--- DATA FOR ANALYSIS ---

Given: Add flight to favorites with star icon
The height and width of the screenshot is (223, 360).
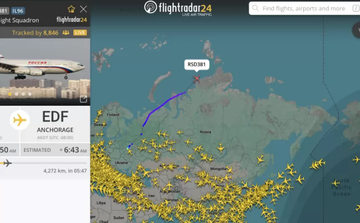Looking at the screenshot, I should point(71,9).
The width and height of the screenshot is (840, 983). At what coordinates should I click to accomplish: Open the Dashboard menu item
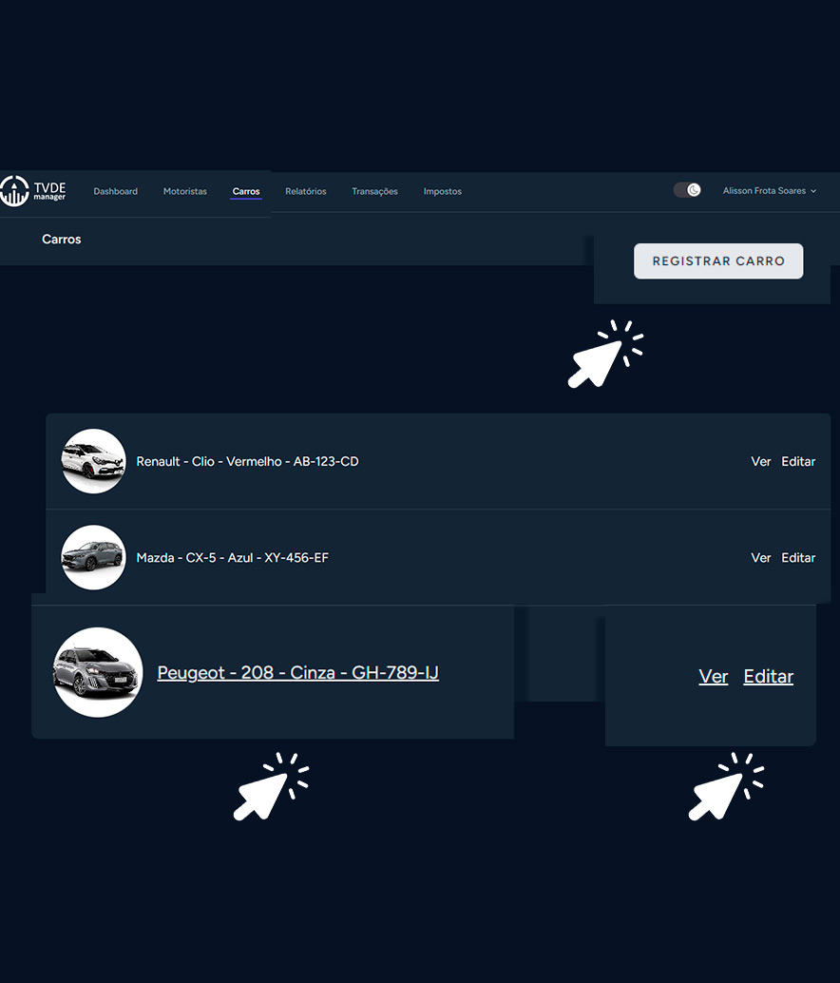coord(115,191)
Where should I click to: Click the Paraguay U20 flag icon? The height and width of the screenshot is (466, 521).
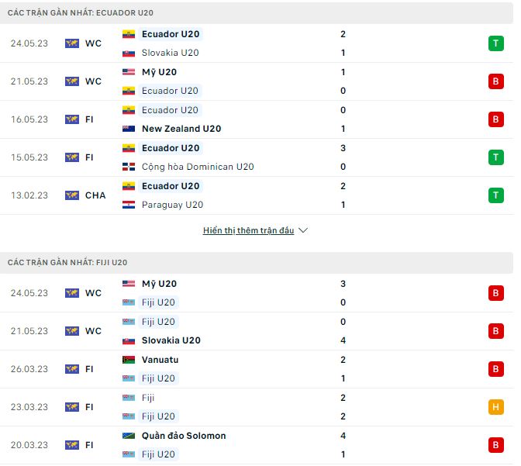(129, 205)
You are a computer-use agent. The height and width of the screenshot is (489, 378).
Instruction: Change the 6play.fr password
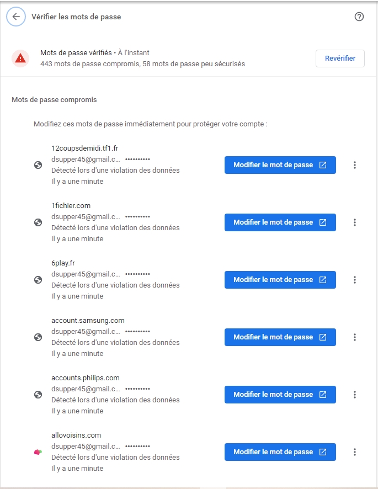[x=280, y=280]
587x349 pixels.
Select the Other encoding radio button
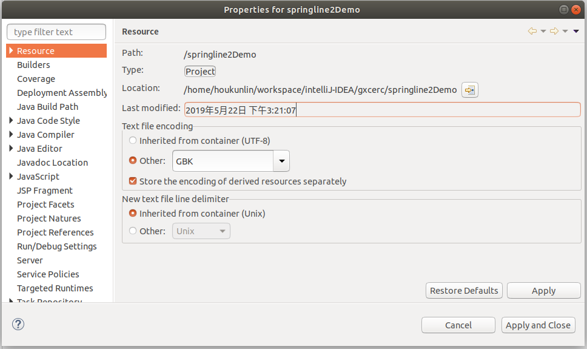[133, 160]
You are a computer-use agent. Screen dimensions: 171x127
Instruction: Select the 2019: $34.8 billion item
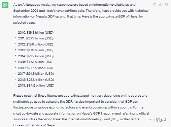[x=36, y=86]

---

◆ WORK REQUEST ◆
Please copy exactly the lines from the one containing "Instruction: Change the 6play.fr password" through the last line of the records, both ends included, and leave out any pictures.

◆ EXERCISE RESPONSE ◆
Instruction: Change the 6play.fr password
[x=280, y=280]
587x349 pixels.
Select the Other encoding radio button
[133, 160]
You are a computer-use agent. Screen dimensions: 171x127
Instruction: Select the 2019: $34.8 billion item
[x=36, y=86]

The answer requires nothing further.